How to deal with categorical features? And what is one-hot-encoding?

  • Categorical features usually indicate the type of observation. For instance, "Gender" can have two categories such as 'male' and 'female'.

  • There are several methods to handle categorical features, such as one-hot-encoding, target encoding, dummy encoding, hash encoding, etc.

  • One-hot-encoding maps a k-category feature to a set of k binary variables. When the feature falls in the ith category, a “1” value is placed in the ith variable and “0” values for the other variables.

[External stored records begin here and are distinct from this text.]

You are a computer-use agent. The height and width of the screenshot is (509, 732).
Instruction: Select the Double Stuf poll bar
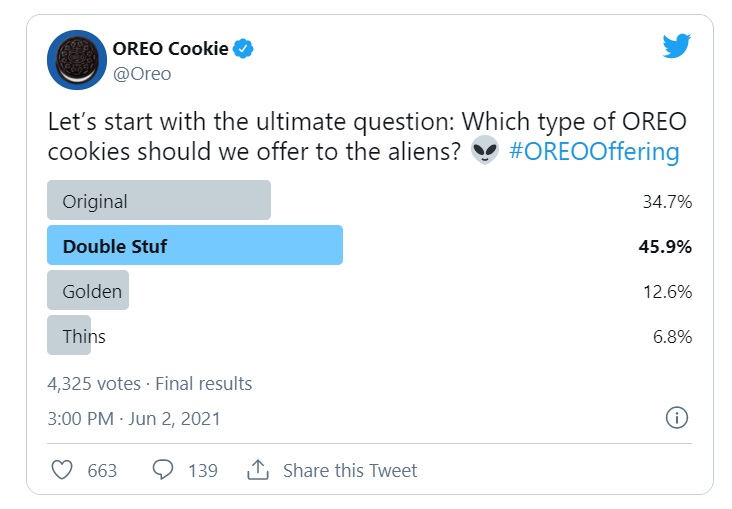tap(195, 246)
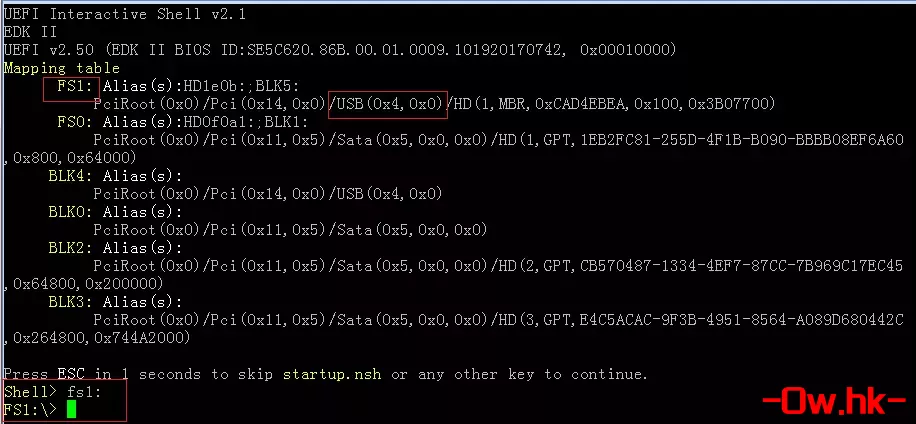
Task: Click the typed fs1: command after Shell>
Action: pos(84,392)
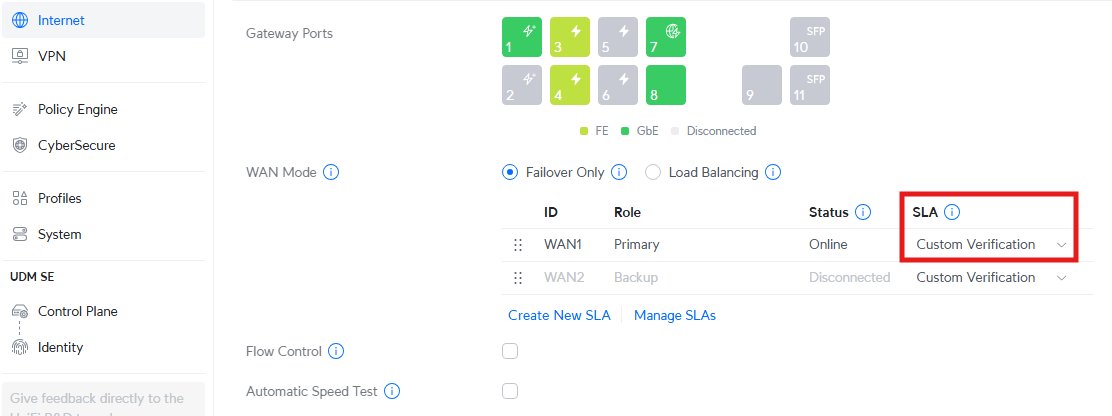Click info icon beside WAN Mode
Image resolution: width=1112 pixels, height=416 pixels.
click(332, 173)
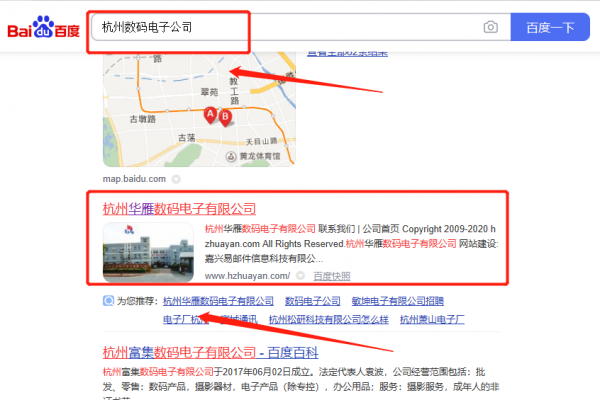The height and width of the screenshot is (400, 600).
Task: Click the map.baidu.com source link
Action: pos(134,179)
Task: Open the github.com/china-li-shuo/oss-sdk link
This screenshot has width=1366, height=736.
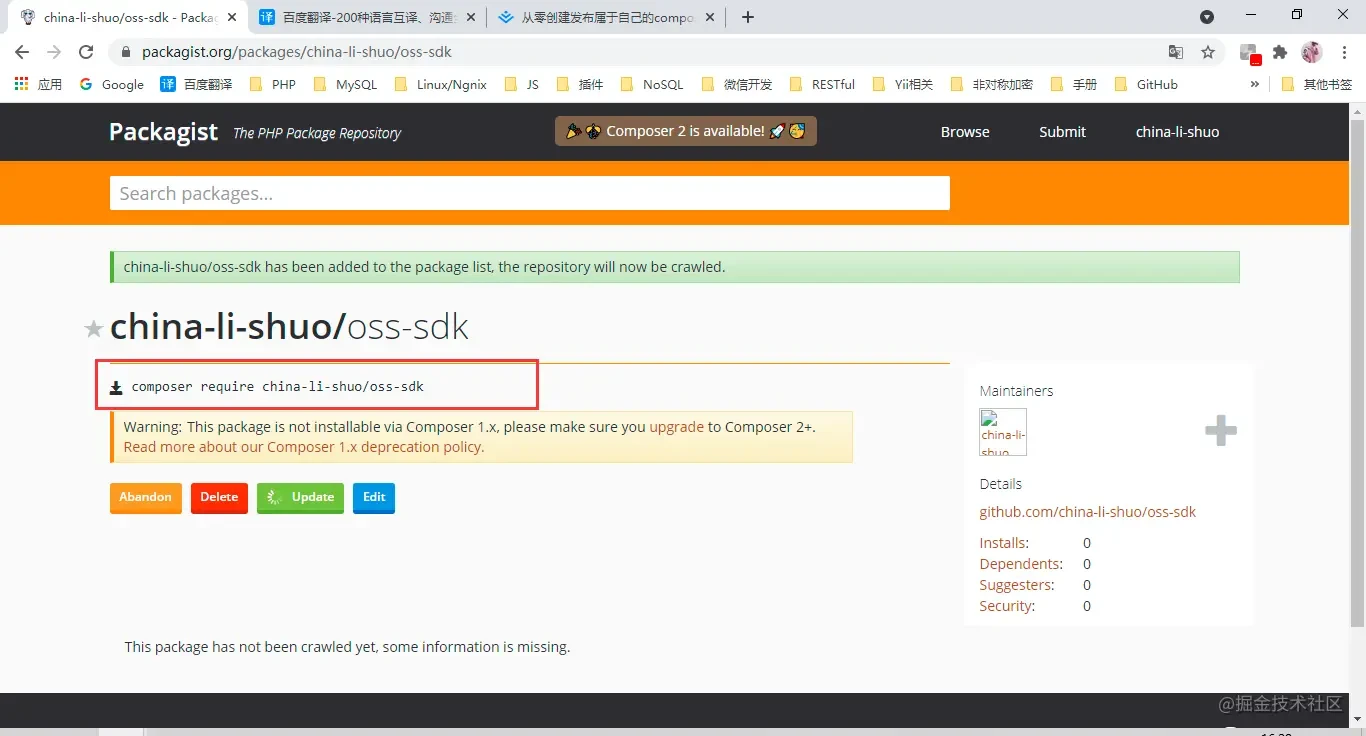Action: coord(1087,512)
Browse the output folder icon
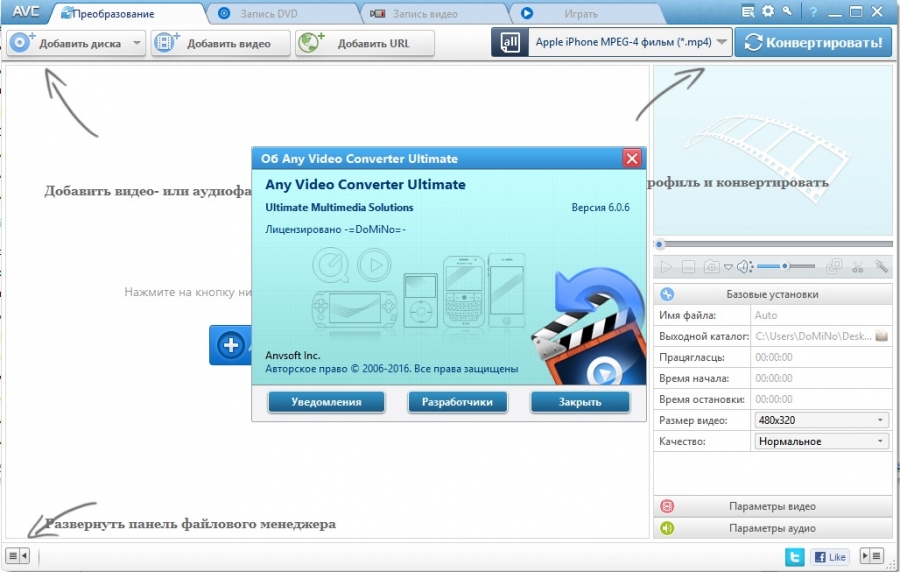900x572 pixels. [x=881, y=336]
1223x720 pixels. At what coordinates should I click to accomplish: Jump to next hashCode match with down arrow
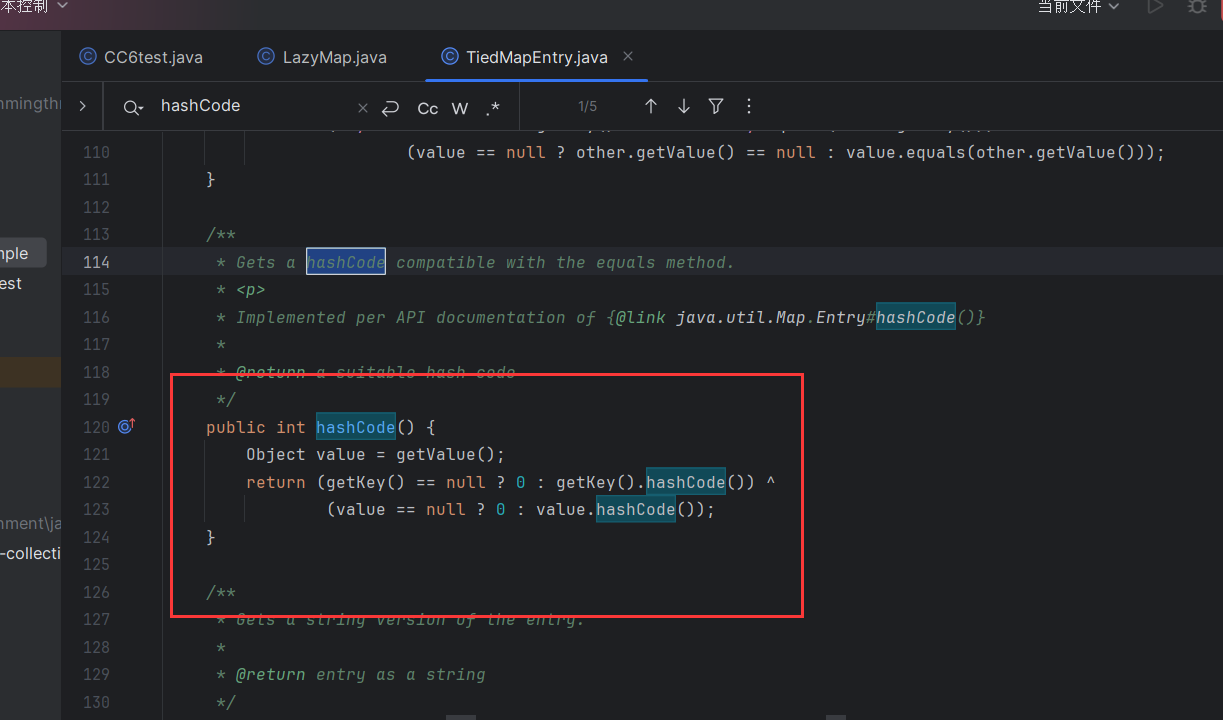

  • In regard to the previous gender example, one-hot-encoding maps 'Gender' to two binary variables. Their values can be taken as follows:

Gender Male Female
variable-1 0 1
variable-2 1 0
  • Python code for one-hot-encoding:

from sklearn.preprocessing import OneHotEncoder

gender_encoder = OneHotEncoder()

gender_one_hot = gender_encoder.fit_transform(gender)

  • An issue of one-hot-encoding is that this representation makes redundancy, which causes multicollinearity in linear regression. With dummy encoding, for a k-category feature, we need only k-1 binary variables.

  • Back to the gender example, we need only one dummy variable \(D_g\), which takes values as follows:

Gender Male Female
\( D_g \) 0 1
  • Python code for dummy-encoding:

import pandas as pd

pd.get_dummies(gender, dummy_na=True, , drop_first=True)